ConsoleNotifier and CompositeNotifier

Dendrux ships two notifiers in dendrux.notifiers. Both subclass BaseNotifier.

ConsoleNotifier uses rich to render the run as a terminal panel with per-iteration steps:

╭──────────────────────────────────────────────────────╮
│ What is 15 + 27?                                     │
╰──────────────────────────────────────────────────────╯
    llm 654 tokens in 2.3s
 
  Step 1
    calling add a=15, b=27
    done    add 0.0s
    llm 676 tokens in 0.8s
 
  Step 2

It overrides on_message_appended, on_llm_call_completed, on_tool_completed, and on_governance_event. The lifecycle hooks (on_run_started etc.) fire and are ignored — ConsoleNotifier does not yet render them, but you could subclass it to add a banner.

CompositeNotifier fans a single set of callbacks out to a list of inner notifiers. If you want both terminal output and a metrics sink, wrap them: CompositeNotifier([console, metrics]). It implements every hook by forwarding to each child, swallowing per-child exceptions so one broken notifier does not prevent the others from running.

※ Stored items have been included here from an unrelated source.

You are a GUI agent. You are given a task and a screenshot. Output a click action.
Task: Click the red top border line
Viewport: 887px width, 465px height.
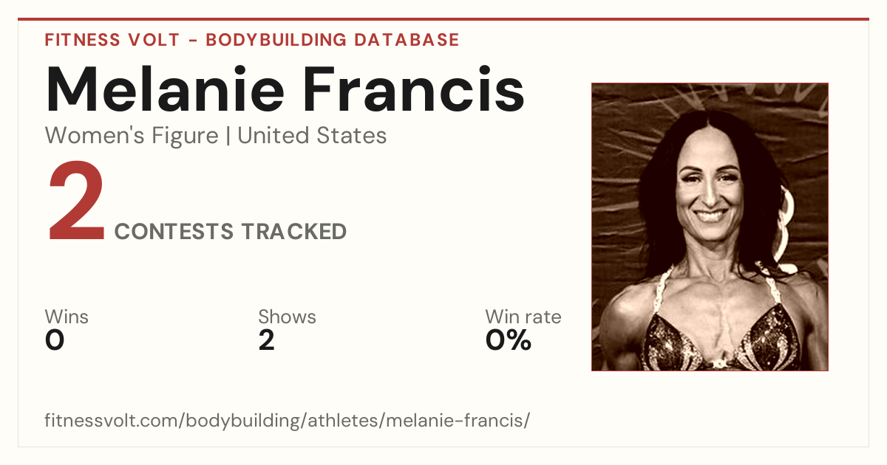click(x=444, y=19)
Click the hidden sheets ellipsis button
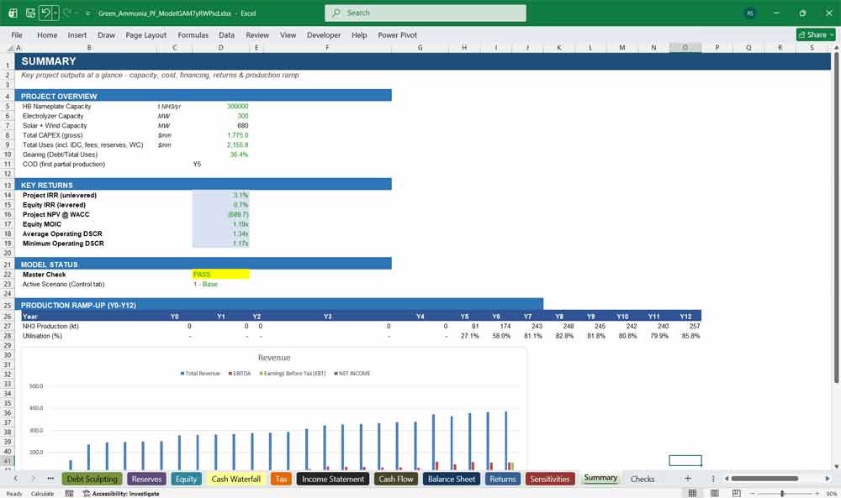Screen dimensions: 841x498 50,478

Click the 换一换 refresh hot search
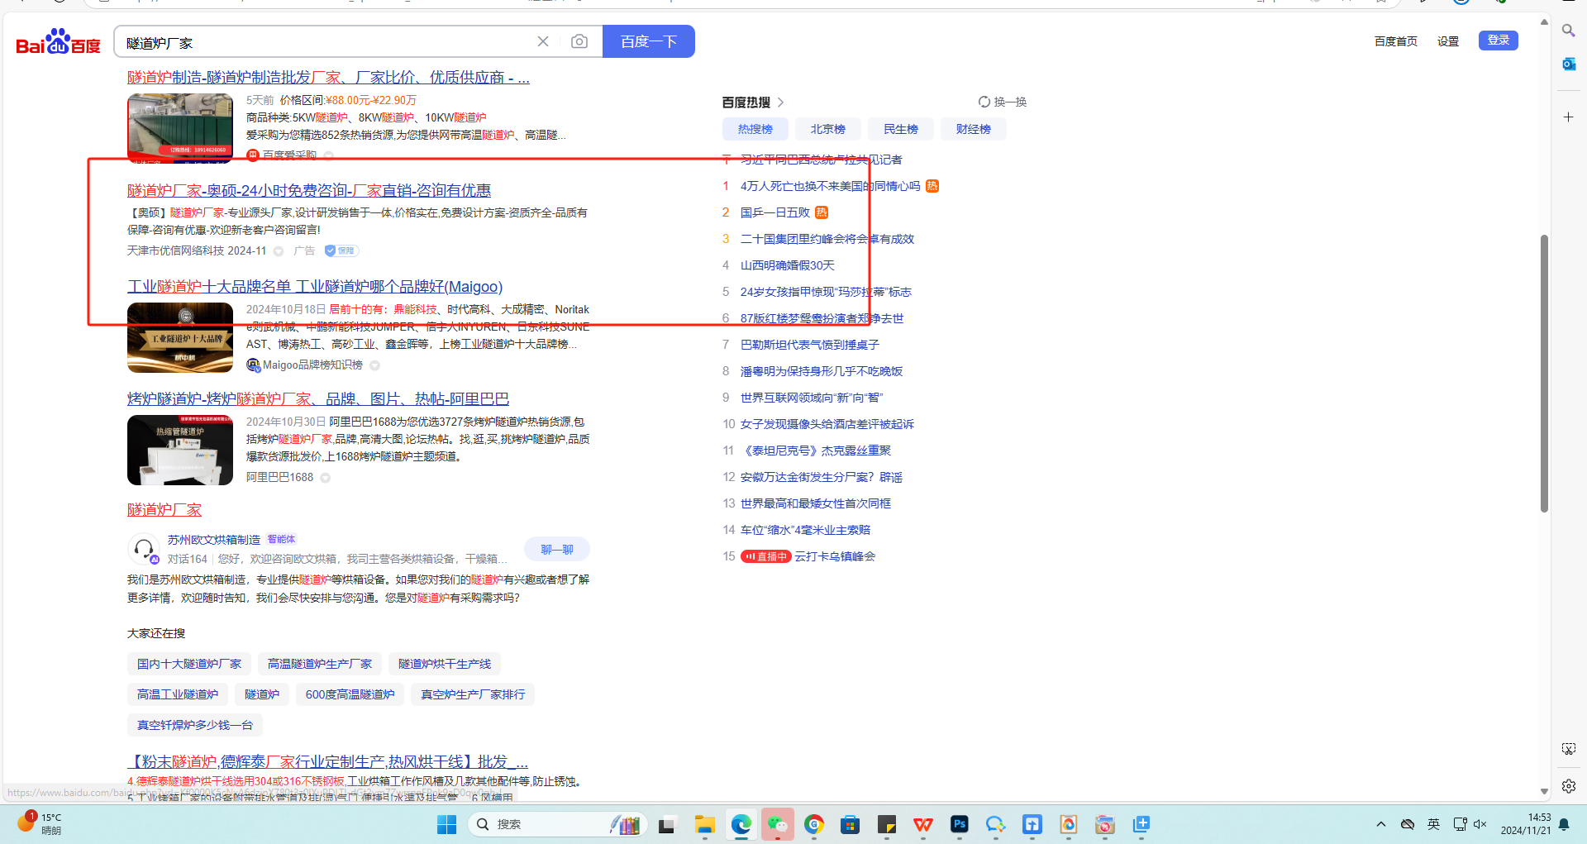[x=1002, y=102]
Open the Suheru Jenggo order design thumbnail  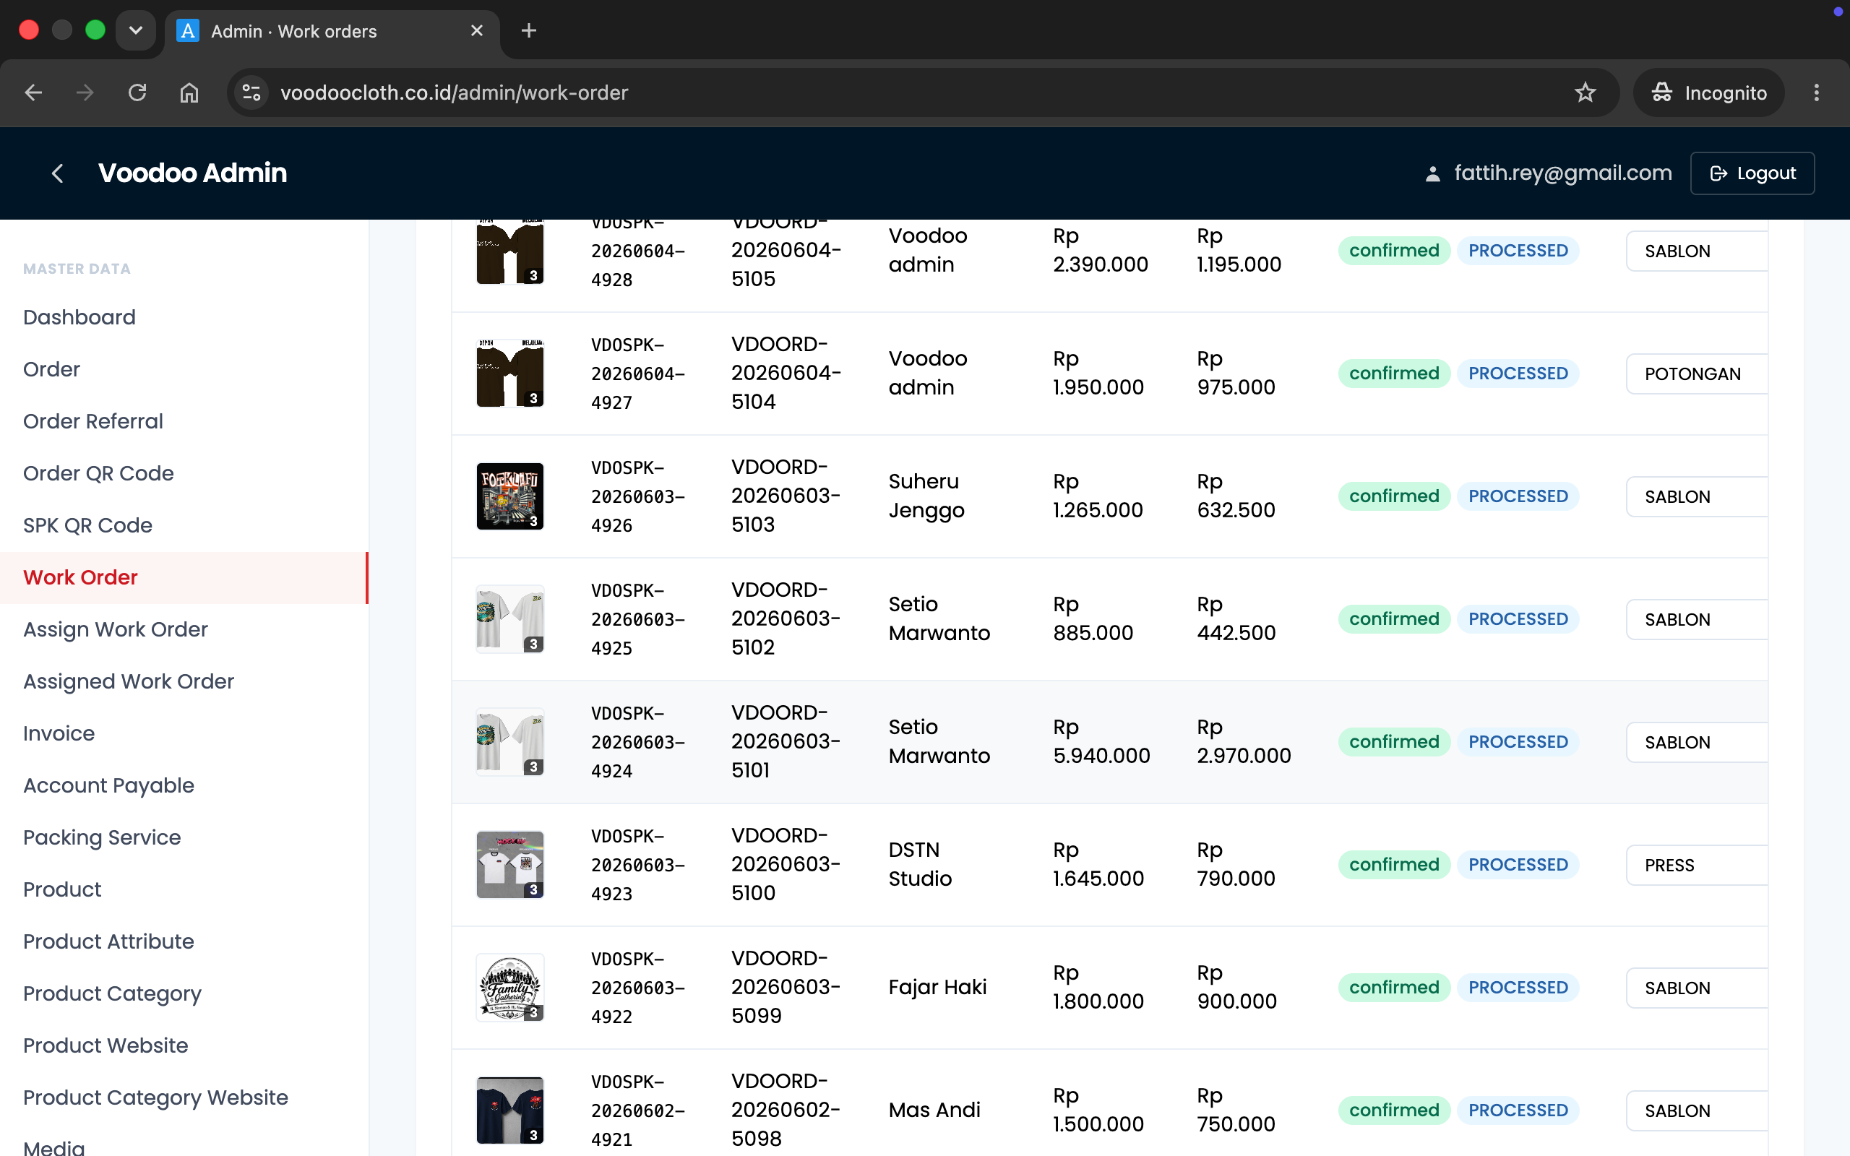point(510,496)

For OpenTelemetry, install dendrux[otel] and pass OpenTelemetryNotifier() from dendrux.notifiers.otel. It emits a GenAI-semconv span tree (invoke_agentchatexecute_tool) on the host application's existing TracerProvider. This is a V1 integration. See the OpenTelemetry recipe for setup, span shape, and what's left out for now (cross-process trace continuity, native metrics, and log signals are deferred until real usage validates the design).

Fail-open semantics

The loop does not call your notifier directly. It calls a thin wrapper in dendrux/loops/_helpers.py that swallows exceptions:

async def notify_message(notifier, run_id, message, iteration, warnings=None):
    """Notify notifier of a message append, swallowing exceptions."""
    if notifier is None:
        return
    try:
        await notifier.on_message_appended(run_id, message, iteration)
    except Exception:
        logger.warning("Notifier.on_message_appended failed", exc_info=True)
        if warnings is not None:
            warnings.append(f"on_message_appended failed at iteration {iteration}")

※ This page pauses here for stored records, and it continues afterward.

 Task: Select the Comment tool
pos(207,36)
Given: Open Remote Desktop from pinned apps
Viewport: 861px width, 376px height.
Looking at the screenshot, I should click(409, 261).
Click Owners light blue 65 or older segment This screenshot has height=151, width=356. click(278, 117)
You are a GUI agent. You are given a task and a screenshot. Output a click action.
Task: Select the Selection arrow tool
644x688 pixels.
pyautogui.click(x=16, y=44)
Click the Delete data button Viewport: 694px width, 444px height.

Four things to pull out of that wrapper:

  1. None is fine. Passing no notifier is the common path. The wrapper short-circuits.
  2. Exceptions do not propagate. If your Slack webhook times out, the run carries on.
  3. The warning is logged. You will see the traceback in your log stream at warning level, so the bug is not silent, it is just not fatal.
  4. Warnings are collected on the run. A text label is appended to a per-run warnings list, which surfaces on the final RunResult.meta["notifier_warnings"] and, when persisted by the runner, on run_events. The run still succeeds, and the operator can see which callback failed where.

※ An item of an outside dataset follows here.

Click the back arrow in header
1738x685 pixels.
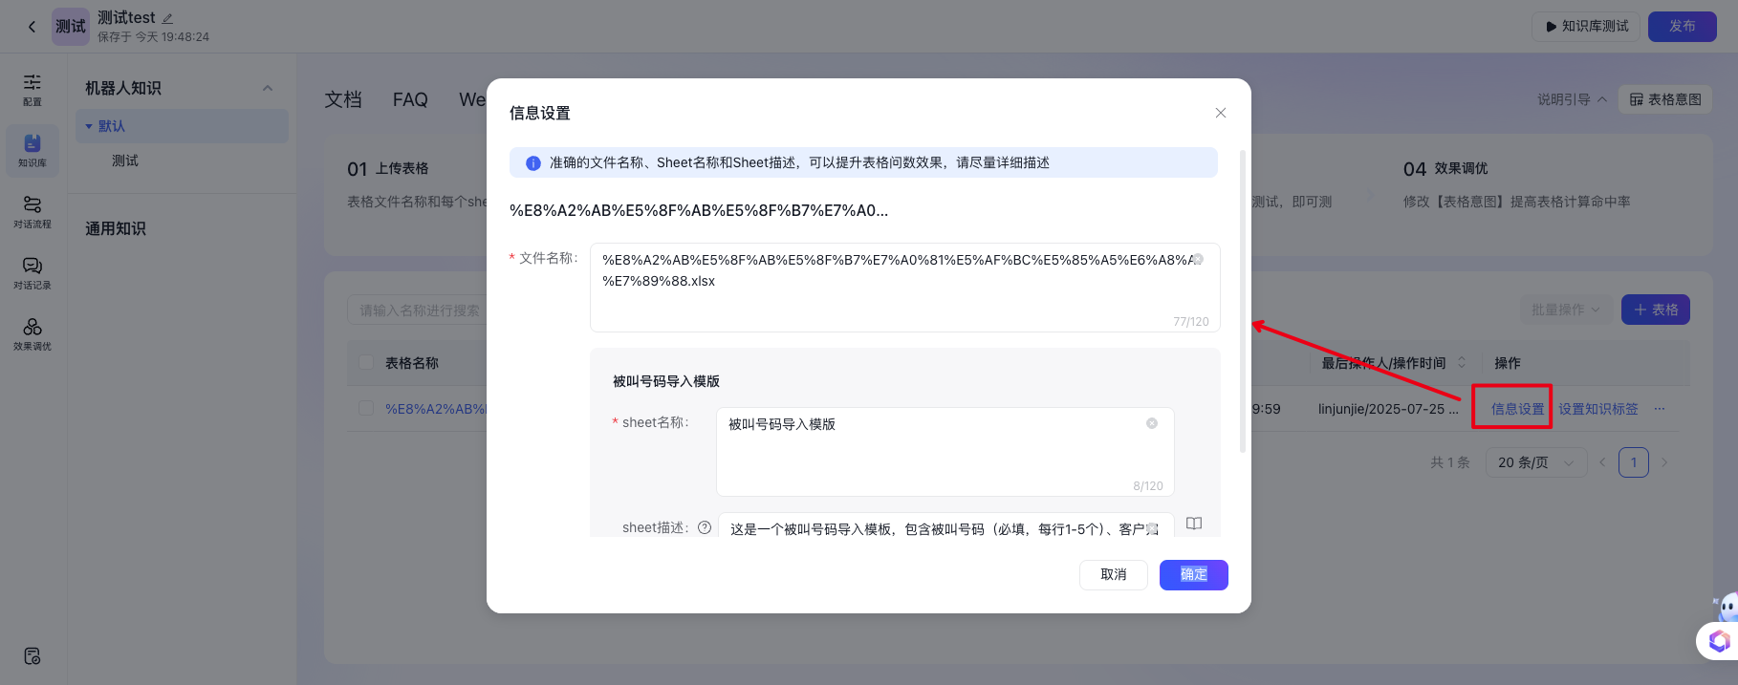(x=32, y=27)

Every notifier hook is wrapped the same way (notify_run_started, notify_llm_started, notify_tool_started, etc.).

Why a side-channel at all

You might ask: if the recorder already writes run_events and an SSE client can read them back in order, do you need a notifier?

Yes, for three reasons.

  1. Latency. run_events is a DB round-trip, then an SSE poll interval, then a client render. A notifier runs in the same event loop as the LLM call, and sees the event within a coroutine await. For terminal output, live metrics, or anything that wants sub-millisecond reaction, the notifier is the right channel.
  2. Richer payloads. A notifier receives the full Message, LLMResponse, ToolCall, and ToolResult objects. The DB event log stores a condensed projection (token counts, tool name, iteration, a correlation id). If you want the entire prompt, the entire response, or the full tool result, you get it in-memory in the callback. Persisting all of that would bloat the DB; putting it in the notifier avoids the tradeoff.
  3. Out-of-band destinations. Slack, Datadog, OpenTelemetry, a custom websocket, a tqdm progress bar: none of these are storage. They do not want SSE. A notifier lets them hook in without pretending to be a durability layer.

The recorder is the run's canonical record. The notifier is its live broadcast. They coexist because their jobs are different, and the failure policies match those jobs: the canonical record refuses to drop rows, the live broadcast refuses to block the source.